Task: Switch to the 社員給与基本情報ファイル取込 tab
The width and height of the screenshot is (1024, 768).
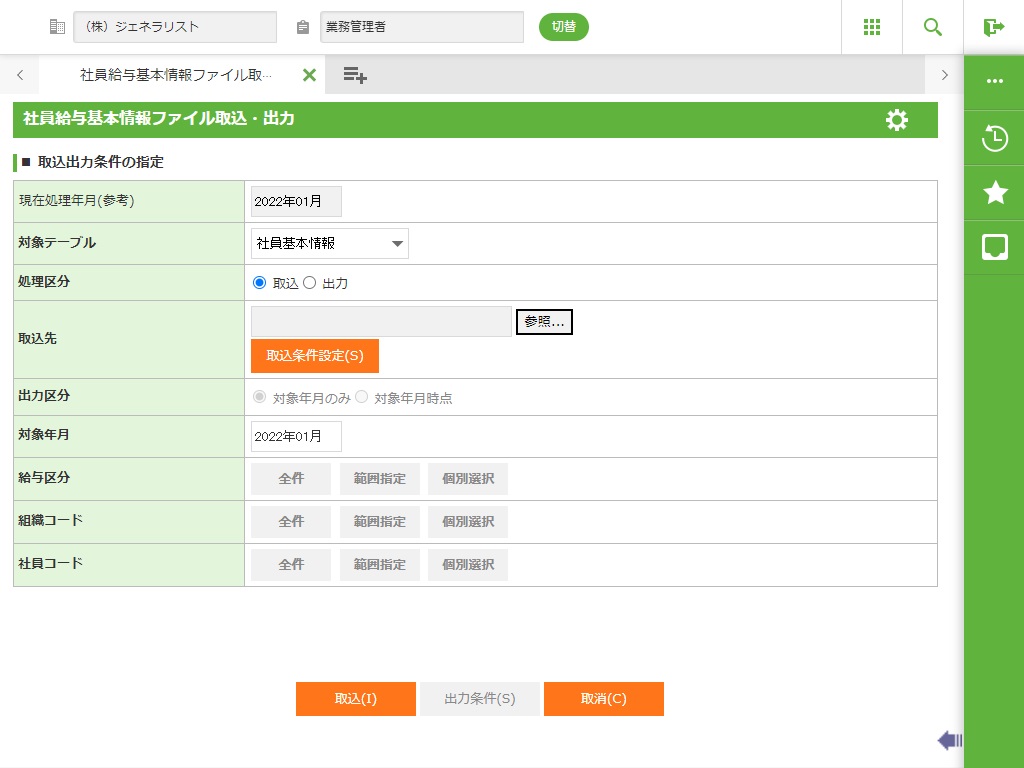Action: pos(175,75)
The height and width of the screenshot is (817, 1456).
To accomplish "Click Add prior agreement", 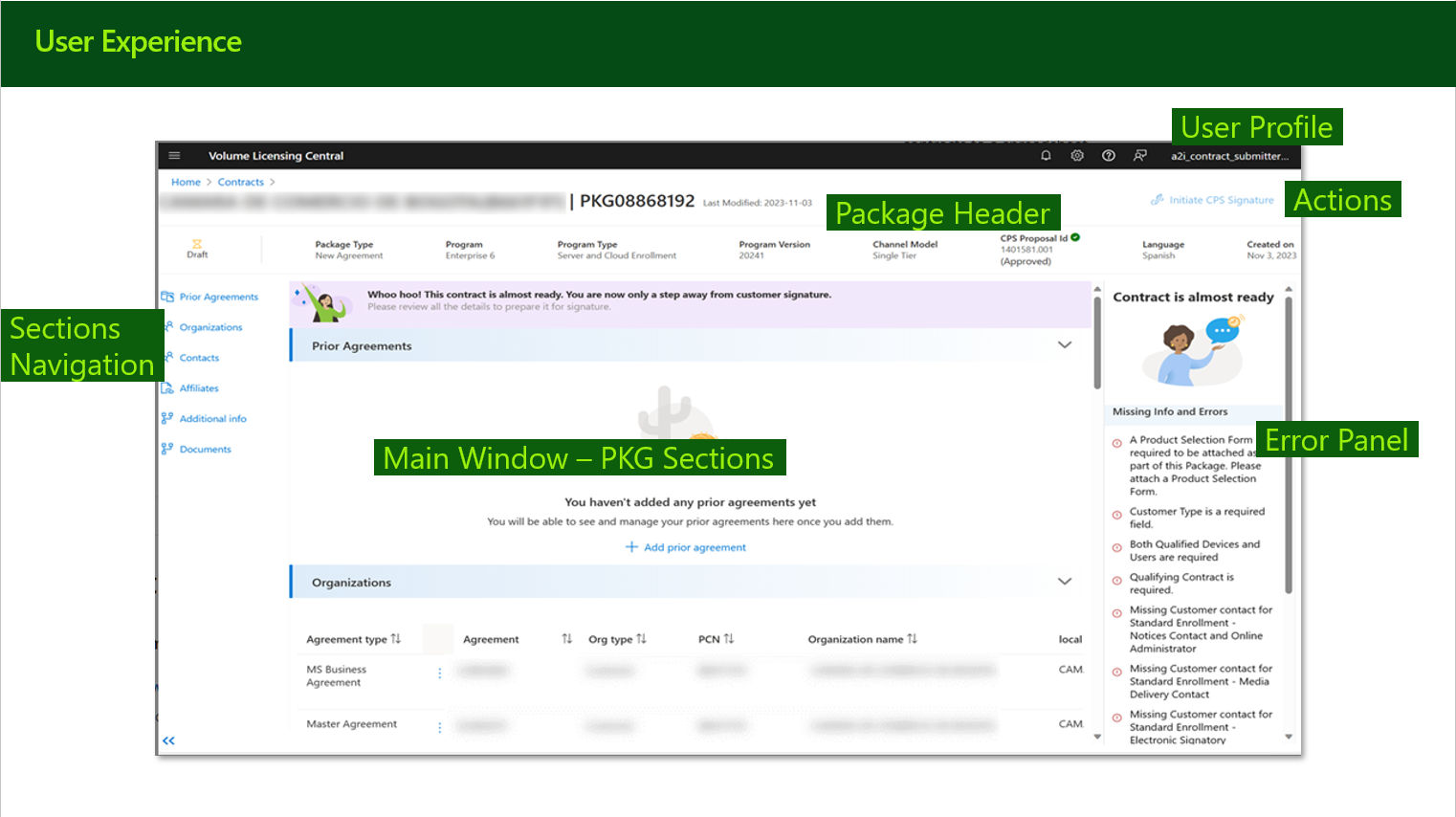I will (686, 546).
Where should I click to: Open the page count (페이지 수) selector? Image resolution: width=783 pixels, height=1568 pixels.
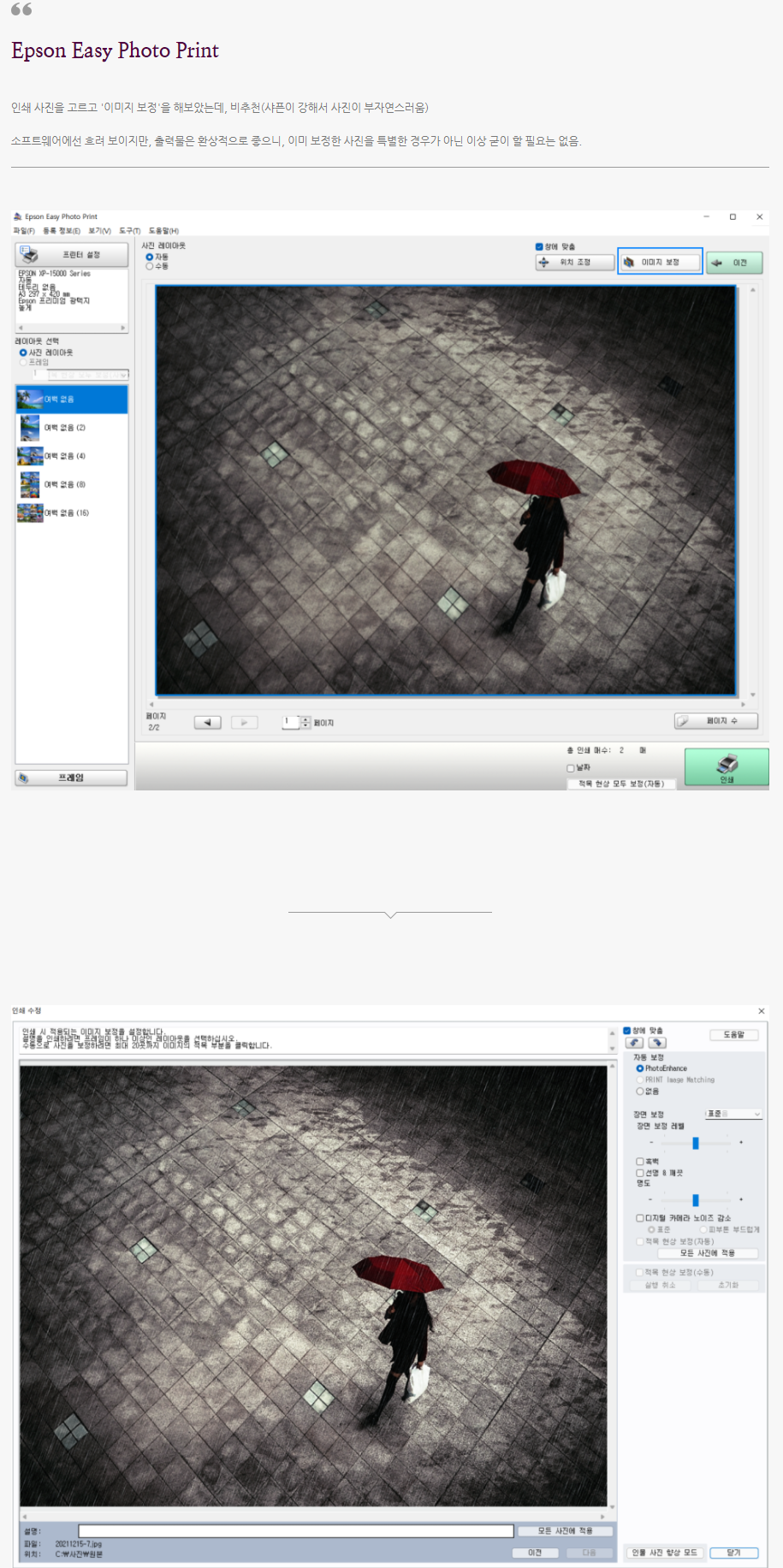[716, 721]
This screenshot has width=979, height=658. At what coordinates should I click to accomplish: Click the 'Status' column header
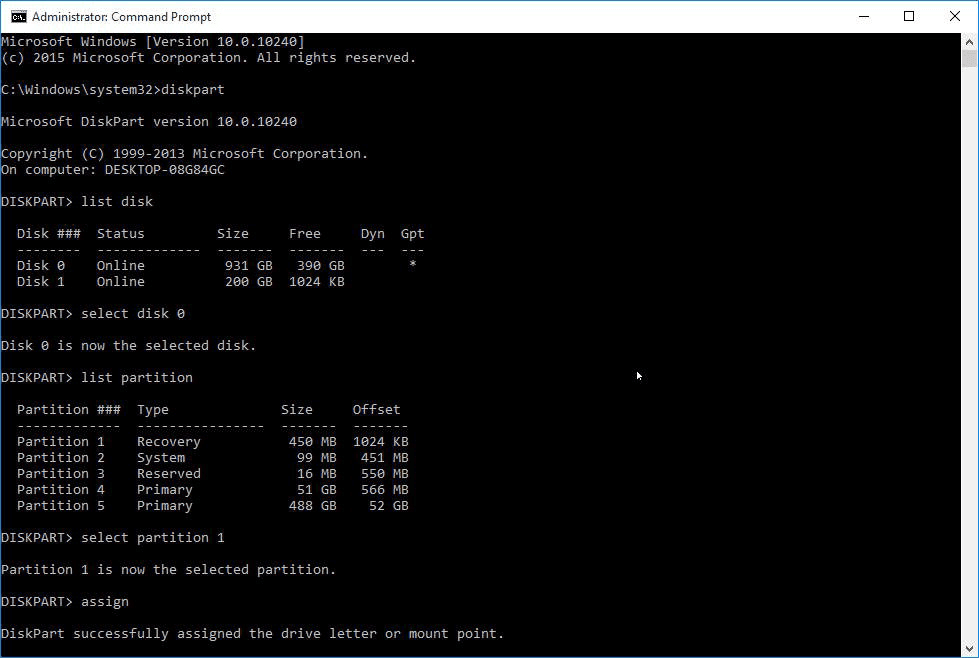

==

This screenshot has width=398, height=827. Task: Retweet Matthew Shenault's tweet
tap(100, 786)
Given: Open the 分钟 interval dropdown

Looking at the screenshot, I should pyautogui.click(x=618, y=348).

- EXERCISE INSTRUCTIONS: For this exercise, return exactly the lines above from the line with "Where should I" through the line with "This screenshot has width=979, height=658.", both included. Do not copy the pictures.

- OUTPUT OF THE TASK:
Where should I click to: Open the page count (페이지 수) selector? Image resolution: width=783 pixels, height=1568 pixels.
[716, 721]
This screenshot has width=979, height=658. At what coordinates should I click to accomplish: Click the 'Status' column header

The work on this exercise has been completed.